A rather startled Italian diver from Sub Sea was immediately bought a beer and the barman’s face dropped. We had secured a drinking hole into the early hours. The diver, who spoke only broken English, told us had had been in the Italian Commandos and kept apologising for the fact that our two countries had been at war. He kept repeating the phrase “Gurkha – Italiano Commando – friendly pockstable?” and then embracing us both in a manly hug.
Neither Tim nor I had a clue what “friendly pockstable” meant, but he kept saying it and hugging us. Eventually Tim said, “Titters I think pockstable means basketball, damn well sounds like it.
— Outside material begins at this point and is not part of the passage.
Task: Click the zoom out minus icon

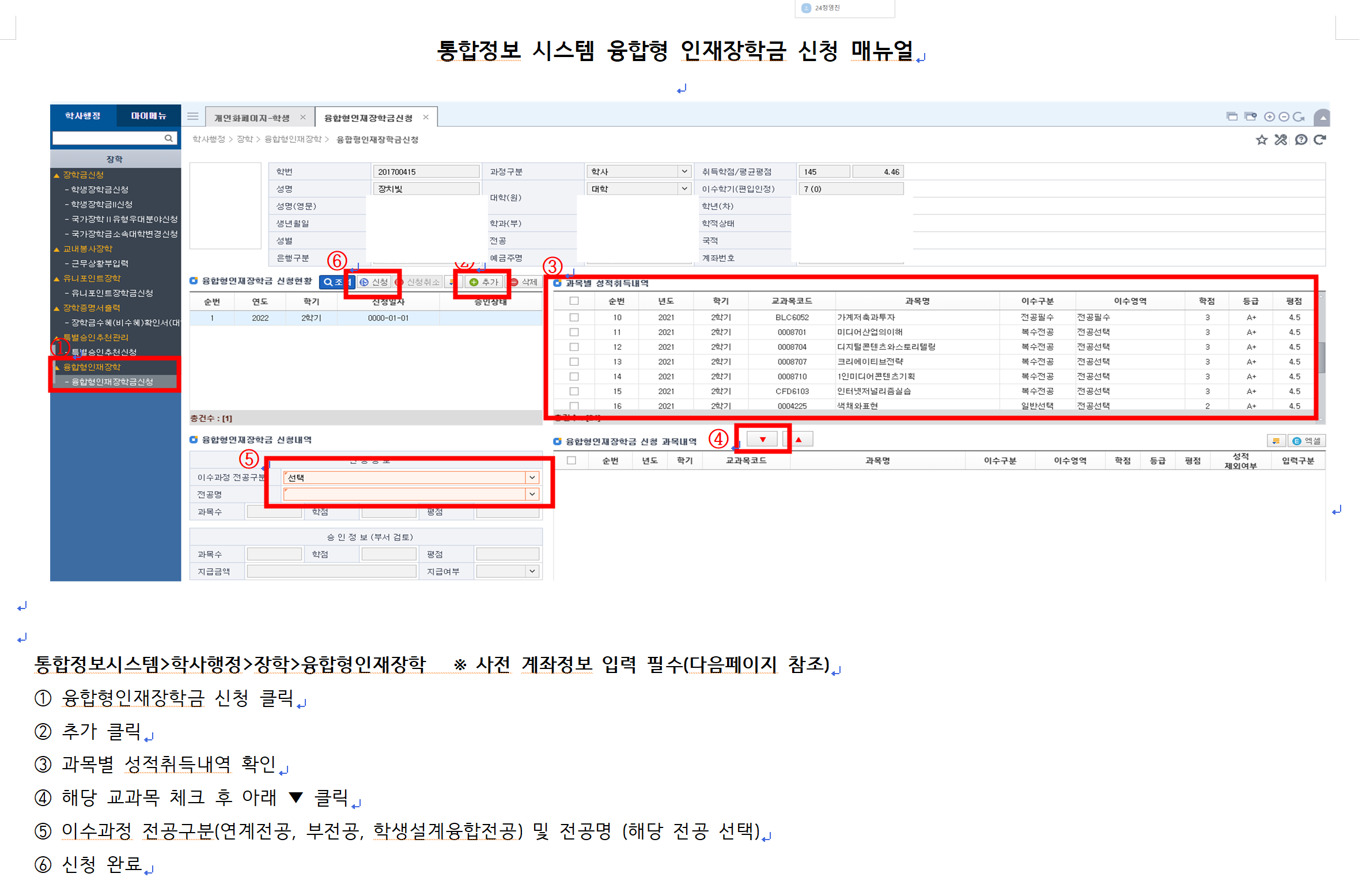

Maybe a lot of the Sub Sea divers are ex-Italian Commandos like him and he wants a friendly basketball game with the Gurkhas”. We finally left the bar, the worse for wear, at about 0300 hrs, Tim having told the Italian to be at Tuker Lines at 1600 hrs where “Italian – Gurkha friendly pockstable” would take place.
That day at the appointed time Tim and I were on parade with the whole of D Company lined up, ready for Tim to dismiss them before they changed for afternoon sport. At 1600 on the dot, a taxi arrived at the main gate and said Italian, sporting skin-tight trousers, open shirt displaying a bronzed hairy chest adorned with gold chains and a beach-blond mullet haircut, immediately rushed over to Tim, who was standing ramrod straight in front of his troops. He threw his arms around Tim and ecstatically yelled: “Italian Commando – Gurkha, friendly IS possible”! Good old Tim had interpreted “pockstable” as the word “basketball” not the word “possible”!
I was falling about in stitches with laughter and the assembled ranks of D Company broke into ecstatic applause! It is those memories, of ridiculously funny things, that will always remind me of dear Tim Bahadur.
When I was running a team of Gurkha ex-servicemen in Mozambique I took time to go to Bahrain with a view of trying to get some security contracts for GSG Ltd. Tim and Liz very kindly put me up in their married quarter. Tim was working for the Bahrain Public Security Bureau as an Intelligence Officer at that time, with the rank of Lt Col. He met me “airside” at the airport and, carrying a .38 revolver discreetly hidden in a holster on his belt, he wafted me swiftly past immigration and customs. All very James Bond-ish!
I next met him in Knysna, South Africa, where I was living at that time. In typical “Thunder” style he had found himself at the end of his contract in Bahrain with nowhere to move to. He said, “Titters, we are coming to live in Knysna”! Having never done a recce of the place or even been there before, I suggested he take a look before committing himself and his family to a place that was totally unknown to him. He replied that he trusted me, and if I said it was a nice place to live, then that was good enough for him!
There are few people on this earth that would put the future of their family in the trust of another man’s word. That is truly the mark of a man of great stature.
I knew that Tim had been unwell for some time, but he was a fighter to the last.
The Regiment has lost a fine officer and I have lost a true friend.
Thunder old chum, you left us too early. I am sure you are now safely in that place where all of us end up. The Final RV in the sky. Knowing you, you probably got lost on the way and had a few adventures but got there in the end!
Say hello to my old Gurkha mate Guy Pearson and all the others who were taken too early and reserve me a bar stool for when I arrive. Make sure the Tigers are cold!
Rest In Peace now, mate.
Your Duty is Done and we now have your Watch.
You will never be forgotten.
From your D Company Officer and your old mate.